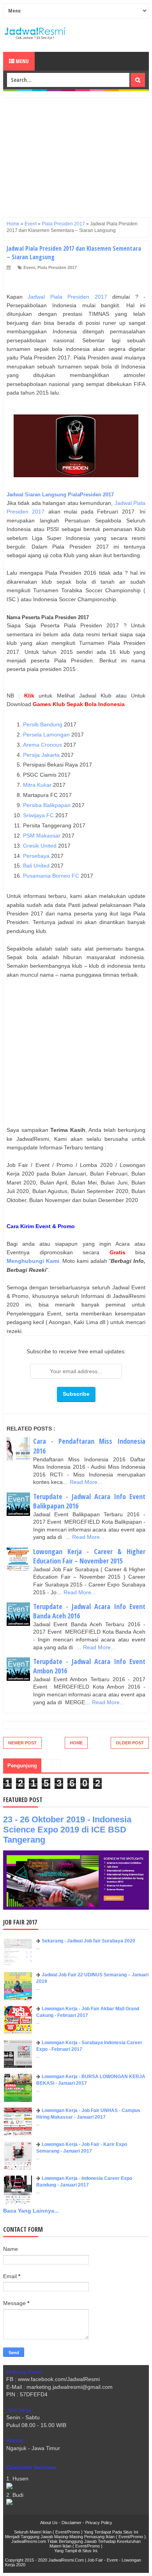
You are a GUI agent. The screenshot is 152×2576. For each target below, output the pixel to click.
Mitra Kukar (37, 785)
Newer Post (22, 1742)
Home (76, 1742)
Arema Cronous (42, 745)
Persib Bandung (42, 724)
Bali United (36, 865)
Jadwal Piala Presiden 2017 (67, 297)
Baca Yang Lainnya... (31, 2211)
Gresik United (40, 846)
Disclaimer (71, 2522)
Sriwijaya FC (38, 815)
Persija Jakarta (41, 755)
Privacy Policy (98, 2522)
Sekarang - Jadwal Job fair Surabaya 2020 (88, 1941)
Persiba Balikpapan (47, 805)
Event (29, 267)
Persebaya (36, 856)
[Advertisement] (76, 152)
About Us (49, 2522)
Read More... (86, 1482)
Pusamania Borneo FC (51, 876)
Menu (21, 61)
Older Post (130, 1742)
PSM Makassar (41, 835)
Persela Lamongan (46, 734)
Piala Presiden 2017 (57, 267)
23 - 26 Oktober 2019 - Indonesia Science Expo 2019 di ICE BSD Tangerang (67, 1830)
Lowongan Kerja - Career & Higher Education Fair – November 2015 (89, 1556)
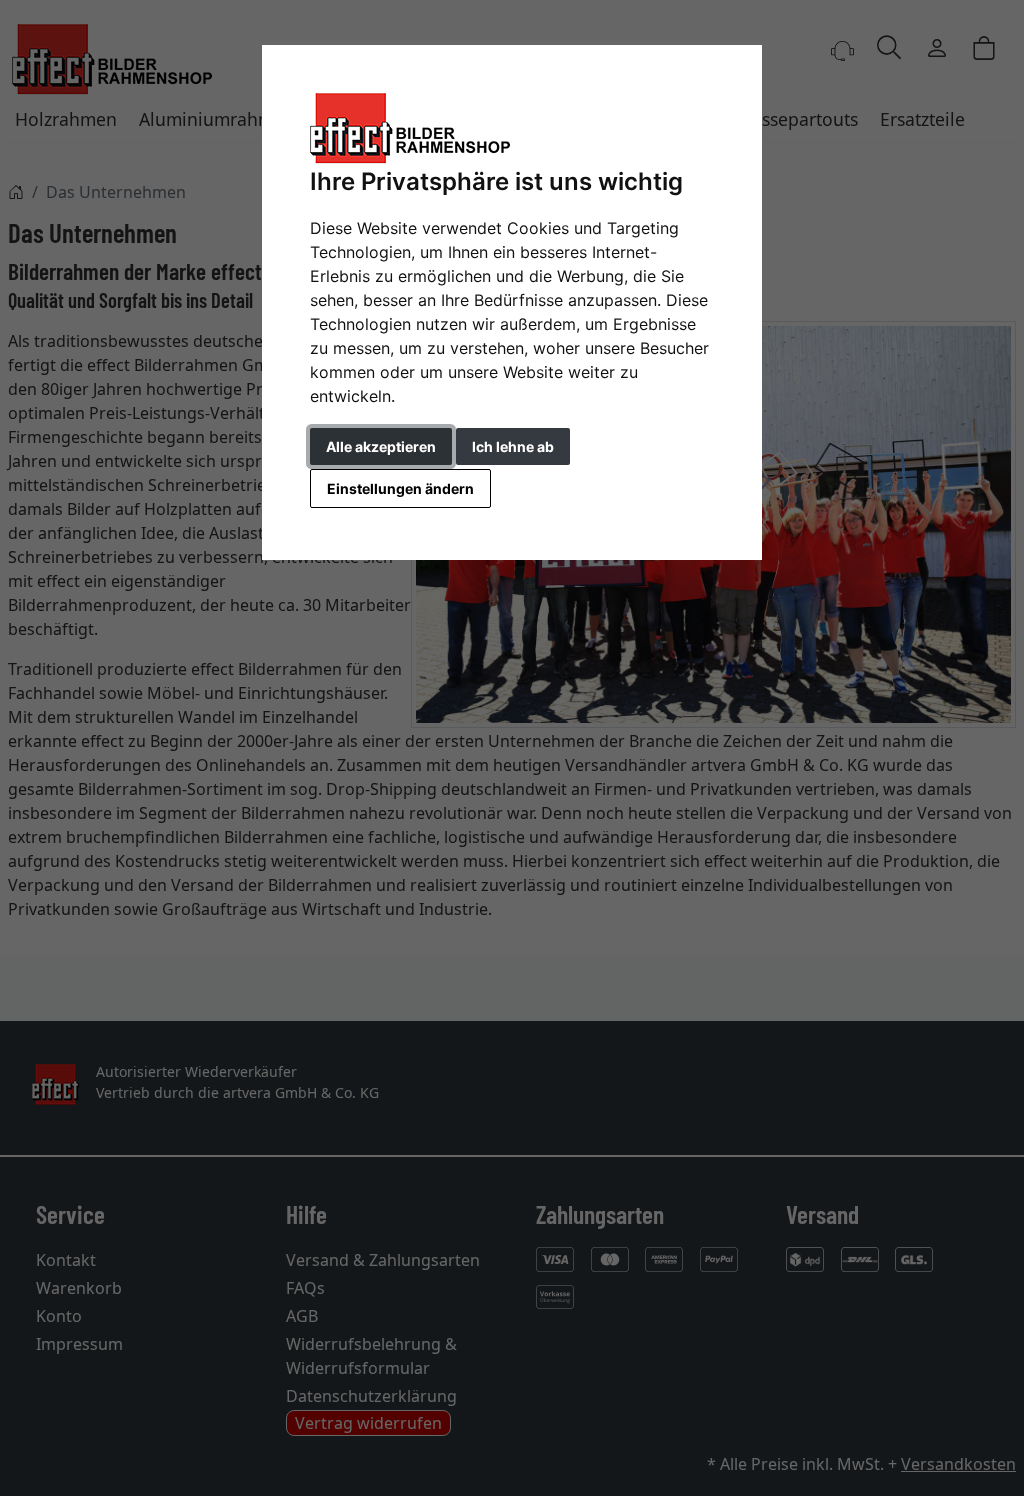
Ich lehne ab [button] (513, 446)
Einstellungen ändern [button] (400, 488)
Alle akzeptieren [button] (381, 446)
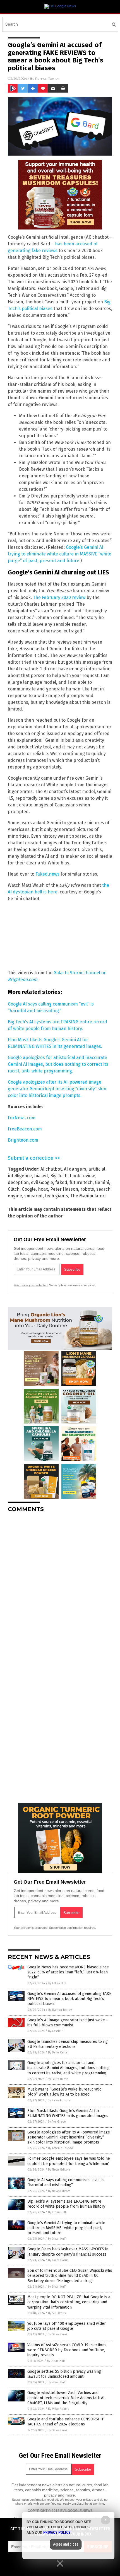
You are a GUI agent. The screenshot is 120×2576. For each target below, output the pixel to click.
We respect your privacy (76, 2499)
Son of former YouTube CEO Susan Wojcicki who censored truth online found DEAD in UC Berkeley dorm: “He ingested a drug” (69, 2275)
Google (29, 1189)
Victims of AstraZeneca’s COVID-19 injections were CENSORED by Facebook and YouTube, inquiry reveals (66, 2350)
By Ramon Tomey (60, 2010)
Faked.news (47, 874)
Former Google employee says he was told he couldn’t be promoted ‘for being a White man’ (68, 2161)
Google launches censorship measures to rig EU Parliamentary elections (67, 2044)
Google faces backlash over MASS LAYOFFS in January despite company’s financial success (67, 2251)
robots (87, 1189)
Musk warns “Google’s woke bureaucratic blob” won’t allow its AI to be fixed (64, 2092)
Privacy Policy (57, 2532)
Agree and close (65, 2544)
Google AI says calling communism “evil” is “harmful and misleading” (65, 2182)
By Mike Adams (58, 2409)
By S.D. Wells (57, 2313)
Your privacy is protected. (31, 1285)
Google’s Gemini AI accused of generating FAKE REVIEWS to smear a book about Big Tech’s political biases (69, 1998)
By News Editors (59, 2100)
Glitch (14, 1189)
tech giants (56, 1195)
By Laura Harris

---

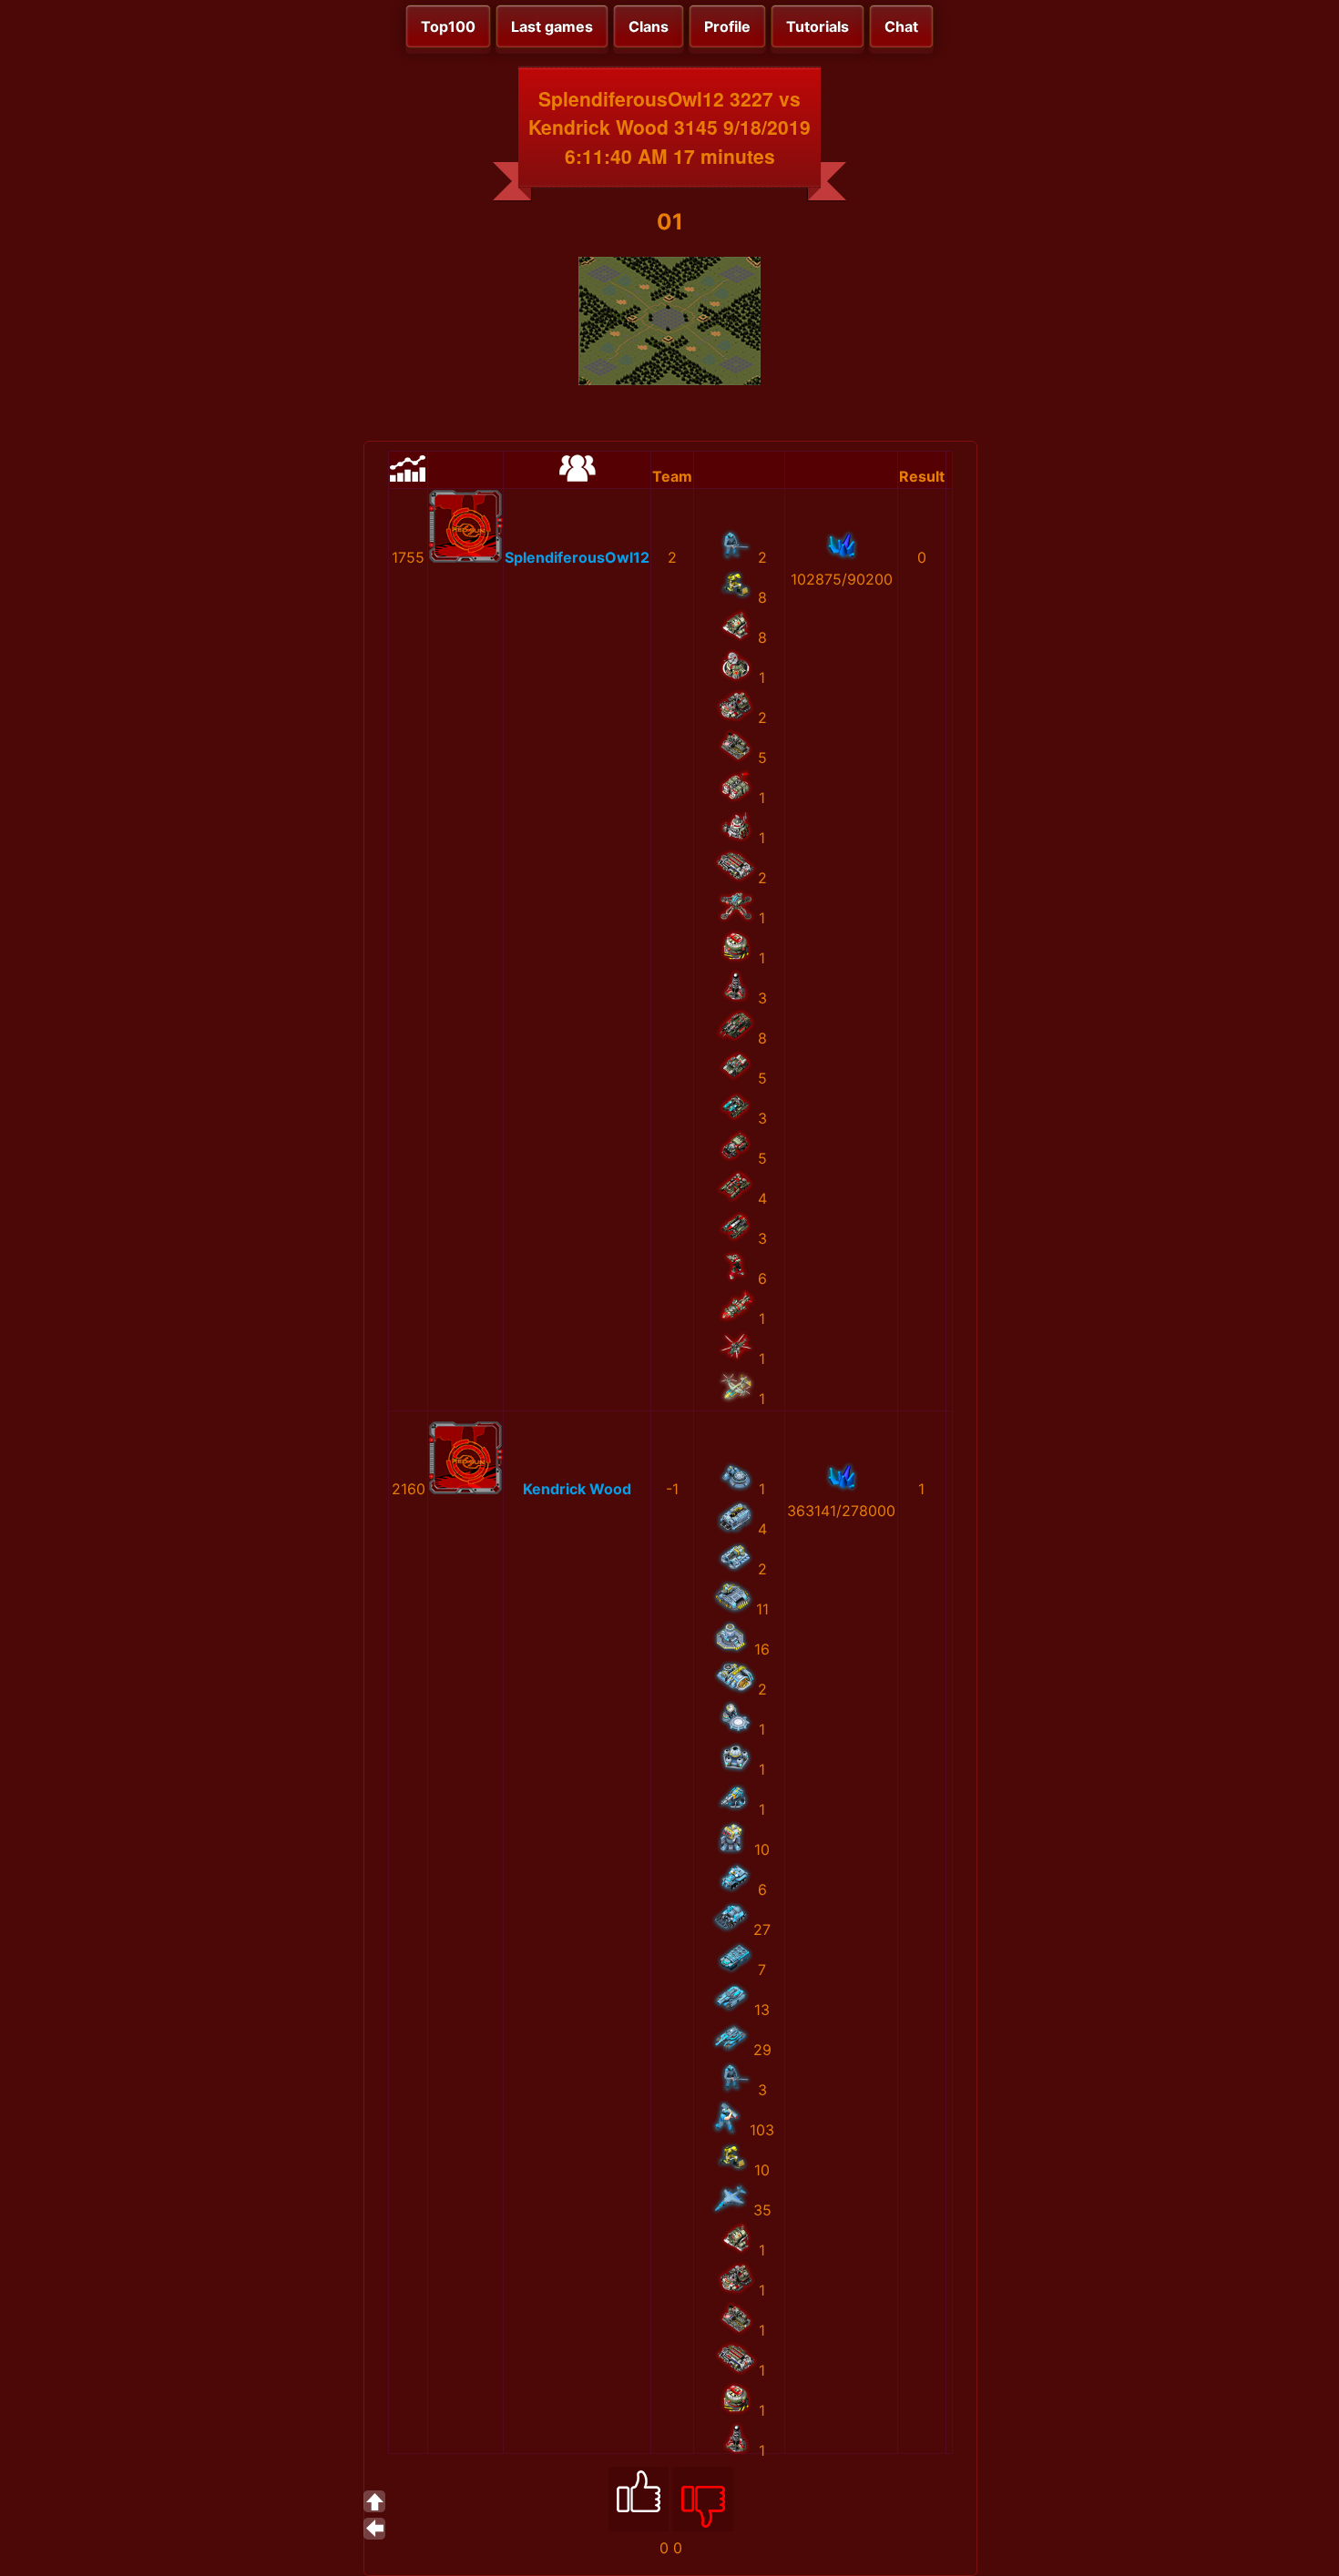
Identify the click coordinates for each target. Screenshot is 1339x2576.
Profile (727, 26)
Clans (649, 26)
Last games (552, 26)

** Work instruction **
Repeat, word for word, the lines above between the line holding "Google faces backlash" and the line holding "By S.D. Wells (57, 2313)", inclusive; omit everything else.

** Answer **
Google faces backlash over MASS LAYOFFS in January despite company’s financial success (67, 2251)
robots (87, 1189)
Musk warns “Google’s woke bureaucratic blob” won’t allow its AI to be fixed (64, 2092)
Privacy Policy (57, 2532)
Agree and close (65, 2544)
Google AI says calling communism “evil” is “harmful and misleading” (65, 2182)
By Mike Adams (58, 2409)
By S.D. Wells (57, 2313)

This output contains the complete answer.